Schon ein wenig. Geld damit zu verdienen zu wollen, sollte schon mal nicht der Antrieb sein (lacht). Ich bin aber überzeugt davon, dass man auch mit 28 Jahren Verantwortung übernehmen kann, Geschäftsführerin oder Programmleiterin sein kann und damit anderen jungen Menschen und vor allem jungen Frauen Mut machen kann, ein Wagnis einzugehen, um unsere Gesellschaft mitzugestalten und reicher zu machen an Perspektiven und Ideen. Verlegerin zu sein ist sicher kein Zuckerschlecken, aber ich liebe meine Arbeit, die Literatur, die Buchbranche und die Menschen, mit denen ich täglich zu tun haben darf.
Sie kommen von der Ostseeküste, leben nun in Leipzig. Was bedeutet „typisch Sächsisch“ für Sie?
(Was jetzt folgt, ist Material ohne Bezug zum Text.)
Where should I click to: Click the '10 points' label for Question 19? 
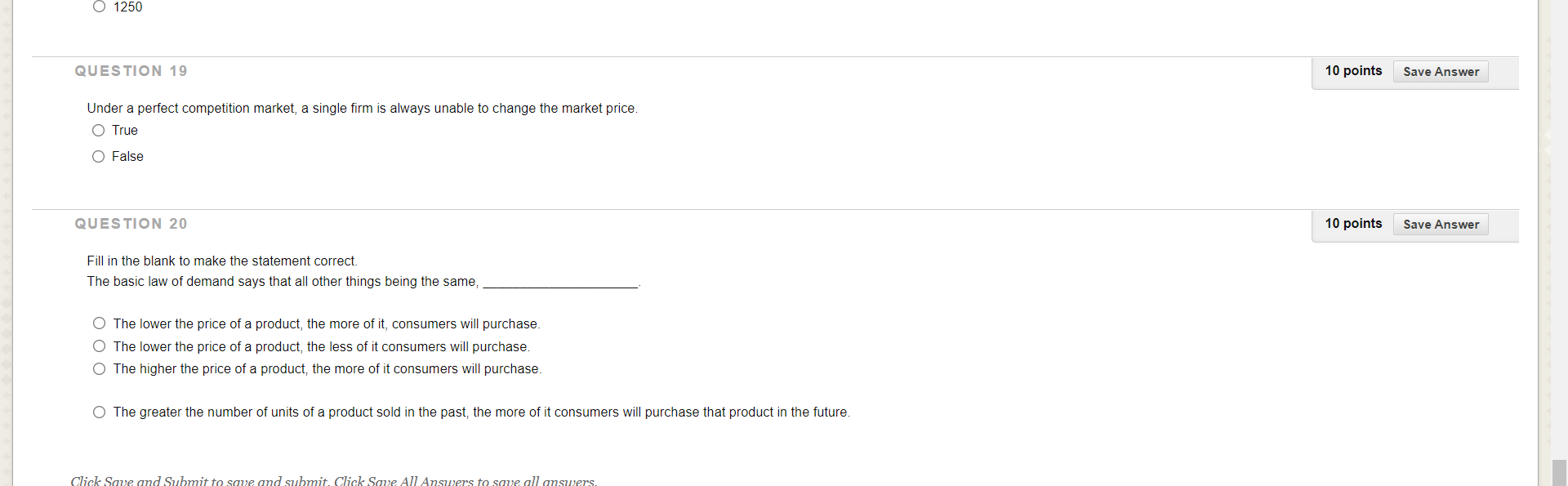click(1353, 71)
Das ist ziemlich ambivalent. Spontan: eine gewisse Klangfarbe, Elbsandsteingebirge, Service-Verweigerung, Kaltschnäuzigkeit, sozialistisches Erbe, kulturelles Erbe, Königreich Sachsen.
Abschließend ein Blick auf den Buchmarkt: Worin sehen Sie die Herausforderungen der Verlagsbranche?
Sie muss den Nachwuchs fürs Lesen begeistern und nicht immer über Untergang und Kulturverfall im digitalen Zeitalter klagen. Wer liest, hat einen größeren Wortschatz und kann seine Gedanken besser artikulieren, und das ist eine Grundvoraussetzung für eine freie und demokratische Gesellschaft. Wenn man die Liebe zu Sprache spielerisch vermittelt bekommt durch engagierte Leute mit Vorbildfunktion, Erzieher, Lehrer, Sozialarbeiter, durch Leseförderung, Lesefestivals, Bibliotheken, Bücherschränke, Lesungen, Bookstagram, TikTok, Pop-Up Räume für Bücher, Meet and Greets mit Autoren im Metaverse, dann ist schon viel erreicht. Franz Fühmann in jeder Kinderbibliothek, das wäre was!
akono Verlag
Der akono Verlag aus Leipzig bietet afrikanischen Schriftstellern ein literarisches Zuhause.